The stakes for an Internet of Things is so much more than RFID  
hacking. We should be much more interested in how our occupancy in  
the world changes when we enroll Things (with RFIDs or without) into  
the social web. How will the rules of tenancy within the physical  
world adjust when our Things are informatic and networked? And why  
just Things? What about the other worldly cohabitants that will now  
have the ability to get on the network? Critter cams that disseminate  
a realtime video stream from a Kapok tree in the Amazonian rain  
forest or a feed from a school of migrating whales showing all kinds  
of meaningful environmental data would definitely make it into my RSS  
aggregator. What difference would that make to how we understand how  
the world works, or how we work to change the world?

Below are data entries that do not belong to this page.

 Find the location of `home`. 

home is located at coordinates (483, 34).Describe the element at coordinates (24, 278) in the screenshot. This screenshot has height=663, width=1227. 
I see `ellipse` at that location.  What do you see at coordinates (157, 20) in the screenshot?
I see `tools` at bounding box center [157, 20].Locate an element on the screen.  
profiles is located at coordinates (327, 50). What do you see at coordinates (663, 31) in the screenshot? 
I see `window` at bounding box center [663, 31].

Michael Naimark's Kundi project is a great example of a project that  
anticipates how the Internet of Things might become a platform for  
social-web style change, with life and death stakes. The Kundi  
framework is deceptively simple, and just because it was spec'd  
_before_ people ever uttered "Internet of Things" is only a testament  
to the foresight of the development team. With Kundi, Connected  
Things (they were, in this case, webcams capturing images of the real  
world) could have their content tagged as "hot" and draw in attention  
from anyone on the Internet. There are ludic scenarios, of course, so  
as to attract the venture capital folks — it wouldn't be a web  
project if there weren't. But think of one scenario I've heard Mike  
mention more than once — a Kundi Cam placed in a refugee camp where  
rape and murder is routine. Now imagine that the Kundi Cam has a  
visible indicator showing how many tens of thousands of people around  
the world are watching. Behaviors change, threatening space edges  
towards safe space because Things are part of the social web.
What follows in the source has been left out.